● **Fragmento de la página**:
▶

Ciudades con memoria

Cuando escribo esto llevo varias semanas viajando por Europa y, por salud mental, he procurado no leer ni ver noticias. Quería disfrutar de mi viaje sin pensar en el colapso del mundo que conocemos, ni en que a la vuelta todo me estará esperando no sólo tal y como lo dejé sino, por lo que he sabido, aún peor. En un momento dado, después de la escalada de Trump, de la carnicería en Palestina y de los corruptos en el PSOE, una amiga me escribe (en broma, pero con la seriedad que el buen humor siempre impone) "volved antes de que se desate el fin del mundo". En ese momento yo me tomaba un gin tonic al borde del hermosísimo lago Leman y los suizos parecían tan ricos y tan neutrales como siempre. No quería saber nada de cataclismos. He viajado por Alemania, Suiza e Italia, por ciudades grandes y pequeñas y he disfrutado como si no pasara nada. Además, está Ginebra llena de banderas del arcoíris y de celebraciones por el Orgullo, como si no estuvieran los bárbaros a las puertas de la ciudad. Decido sumarme a la inconsciencia por unos días.

Pero las ciudades que visito no me ayudan a perseverar en esa inconsciencia, al menos no me permiten olvidar. Y es que estoy paseando por ciudades que conservan todavía la arquitectura de un mundo que está amenazado, de un consenso de civilidad que se construyó después de un enorme desastre y que está siendo derruido por un mal similar al de entonces. Las ciudades francesas, alemanas e italianas, también las suizas, rememoran y honran a los hombres y mujeres que contribuyeron a construir el mundo que ahora parece que está en riesgo de derrumbe. Ese mundo que nació de la lucha contra el fascismo y por la libertad y la dignidad de todas. Walter Benjamin, Marx, Engels, Rosa Luxemburgo, Gramsci, Simone Weil, Karl Liebknecht, Louise Michel, Clara Zetkin… y por supuesto una miríada de nombres de resistentes, de antifascistas, socialistas y comunistas, dan nombre a calles, colegios, plazas, fuentes, parques… nombres de luchadores y luchadoras, más o menos anónimos, pero cuya memoria se intenta preservar con placas en las paredes y en el suelo que nos informan de que aquí nació o que aquí murió, o fue capturado o asesinado, tal o cual resistente, luchadora, o también este pensador o aquella filósofa, que dedicaron sus vidas a tratar de que el mundo fuese más igualitario y más justo, menos cruel. Muchas de esas placas tienen siempre flores.

◀

● **Instrucciones**: Escribe la continuación del texto sobre las ciudades con memoria a partir de su última oración. Los datos no hacen falta para esta tarea.

● **Datos proporcionados**:
▶

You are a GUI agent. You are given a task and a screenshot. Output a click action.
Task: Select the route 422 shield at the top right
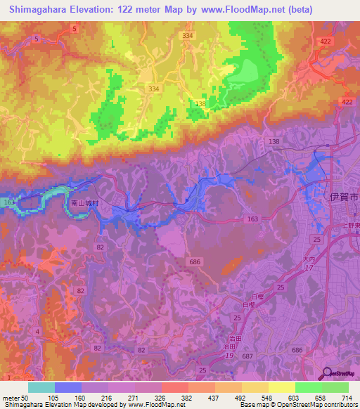pos(325,41)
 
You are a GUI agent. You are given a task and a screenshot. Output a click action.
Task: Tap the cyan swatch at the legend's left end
pos(41,387)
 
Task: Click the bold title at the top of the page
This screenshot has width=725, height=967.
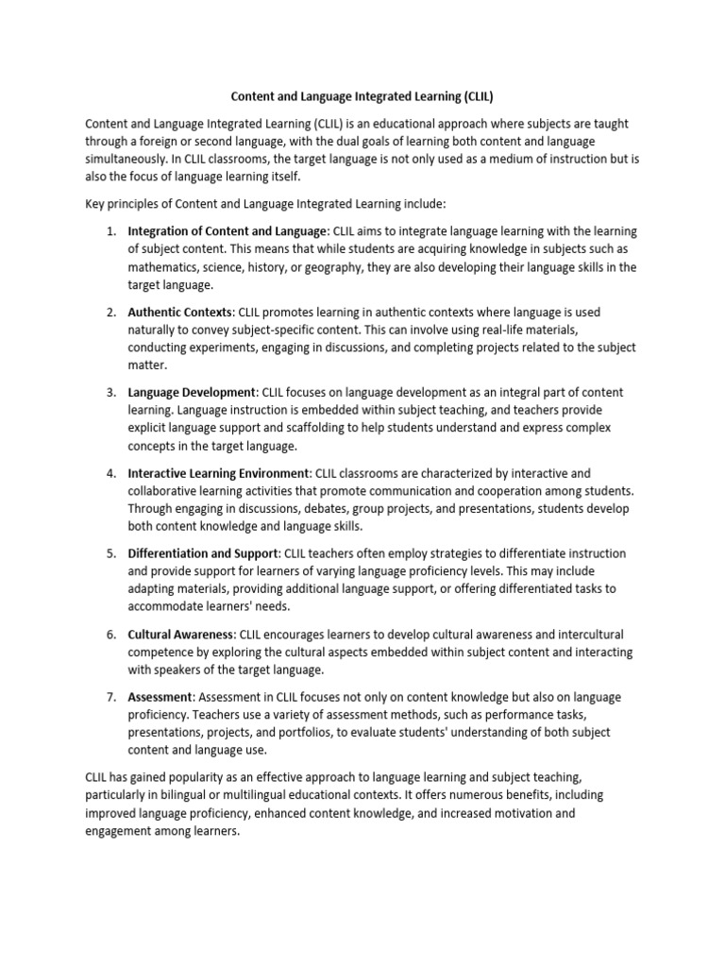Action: pos(362,95)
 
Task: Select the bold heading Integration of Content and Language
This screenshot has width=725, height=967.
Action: pos(227,231)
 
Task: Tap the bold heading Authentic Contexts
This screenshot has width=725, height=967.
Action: pos(179,312)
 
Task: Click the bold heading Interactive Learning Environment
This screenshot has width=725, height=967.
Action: pos(218,472)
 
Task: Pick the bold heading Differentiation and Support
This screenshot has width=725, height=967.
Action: pos(203,552)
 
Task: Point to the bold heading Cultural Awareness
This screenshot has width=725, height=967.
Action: pos(180,634)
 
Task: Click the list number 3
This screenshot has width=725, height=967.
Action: pos(110,392)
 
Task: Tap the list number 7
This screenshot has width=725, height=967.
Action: pos(110,697)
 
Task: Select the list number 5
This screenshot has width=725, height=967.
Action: pos(110,552)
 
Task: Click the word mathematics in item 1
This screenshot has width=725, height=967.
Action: pos(165,267)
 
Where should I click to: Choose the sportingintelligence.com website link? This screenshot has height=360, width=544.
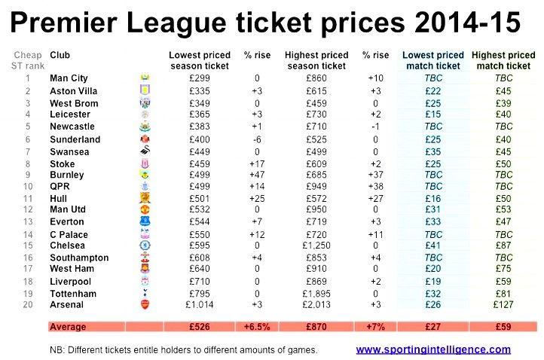(433, 349)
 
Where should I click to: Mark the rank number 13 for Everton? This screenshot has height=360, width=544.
(27, 221)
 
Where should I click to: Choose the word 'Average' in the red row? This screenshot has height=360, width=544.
(69, 328)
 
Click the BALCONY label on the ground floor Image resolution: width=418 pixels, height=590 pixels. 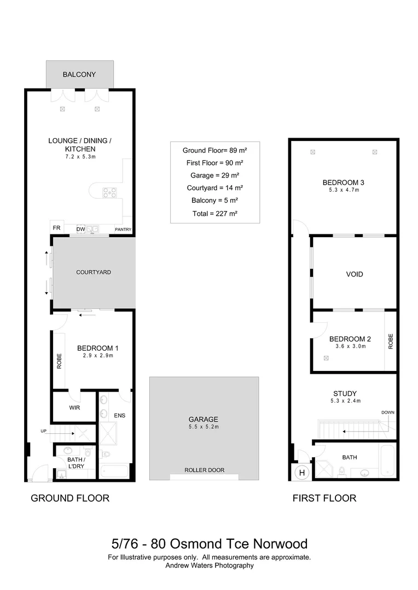(79, 74)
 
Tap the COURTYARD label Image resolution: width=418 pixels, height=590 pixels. (94, 272)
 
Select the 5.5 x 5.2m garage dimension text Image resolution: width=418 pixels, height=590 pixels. (204, 427)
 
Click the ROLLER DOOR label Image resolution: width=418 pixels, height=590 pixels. (204, 470)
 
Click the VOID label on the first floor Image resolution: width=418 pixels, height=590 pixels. (354, 274)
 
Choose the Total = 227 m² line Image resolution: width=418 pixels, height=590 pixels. (214, 214)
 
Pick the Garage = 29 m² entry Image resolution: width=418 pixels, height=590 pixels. (214, 175)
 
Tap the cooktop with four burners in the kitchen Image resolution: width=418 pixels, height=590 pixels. (110, 192)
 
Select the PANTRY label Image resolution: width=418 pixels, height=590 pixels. (123, 229)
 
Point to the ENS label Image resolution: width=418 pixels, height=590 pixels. (119, 416)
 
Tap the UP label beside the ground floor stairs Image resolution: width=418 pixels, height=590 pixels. (44, 431)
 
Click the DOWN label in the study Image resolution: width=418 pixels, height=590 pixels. (387, 412)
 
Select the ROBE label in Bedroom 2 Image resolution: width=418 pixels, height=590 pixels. (391, 341)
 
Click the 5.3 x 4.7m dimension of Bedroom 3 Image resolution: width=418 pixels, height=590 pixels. (343, 190)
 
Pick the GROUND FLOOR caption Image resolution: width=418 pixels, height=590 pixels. (70, 498)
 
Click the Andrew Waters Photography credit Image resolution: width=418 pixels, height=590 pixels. (210, 566)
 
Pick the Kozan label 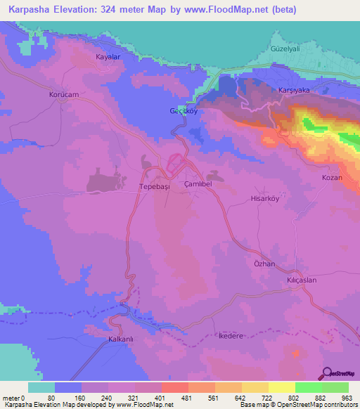coord(332,178)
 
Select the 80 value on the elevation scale coord(56,397)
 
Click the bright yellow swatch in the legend coord(281,387)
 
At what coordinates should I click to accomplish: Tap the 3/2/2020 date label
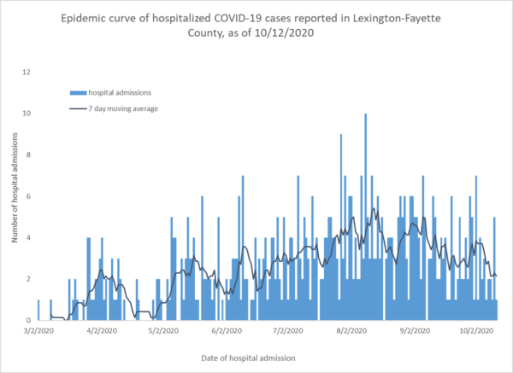pyautogui.click(x=39, y=329)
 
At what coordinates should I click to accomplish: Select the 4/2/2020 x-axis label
pyautogui.click(x=102, y=329)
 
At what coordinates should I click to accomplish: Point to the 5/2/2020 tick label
pyautogui.click(x=163, y=329)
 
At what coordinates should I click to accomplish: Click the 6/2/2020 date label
pyautogui.click(x=226, y=329)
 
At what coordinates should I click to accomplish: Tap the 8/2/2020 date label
pyautogui.click(x=351, y=329)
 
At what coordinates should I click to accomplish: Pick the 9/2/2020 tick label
pyautogui.click(x=414, y=329)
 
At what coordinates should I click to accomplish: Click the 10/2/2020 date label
pyautogui.click(x=476, y=329)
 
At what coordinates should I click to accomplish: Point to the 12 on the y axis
pyautogui.click(x=26, y=72)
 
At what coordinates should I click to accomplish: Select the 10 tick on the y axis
pyautogui.click(x=26, y=114)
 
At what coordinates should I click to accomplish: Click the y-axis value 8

◀

● **Respuesta esperada**:
Me doy cuenta de la incongruencia de pasear por un parque cuyo nombre recuerda la lucha de los partisanos en el mismo país en el que una fascista está en el gobierno

Esa arquitectura ciudadana me recuerda que ese es el mundo que hasta ahora ha sostenido unos ciertos consensos éticos que distinguían lo que estaba bien y lo que estaba mal, lo que era aceptable y lo que no. En ninguna parte de Europa se recuerda, conmemora u honra a ningún fascista, a ningún dictador, a ningún antidemócrata, a ningún corrupto, a ningún enemigo del pueblo. Esas personas, sus vidas, su pensamiento, sus acciones sostenían un edificio ético que está siendo bombardeado. Esa es la verdadera superioridad moral de la izquierda. Y ahí sigue, marcando los itinerarios de las ciudades.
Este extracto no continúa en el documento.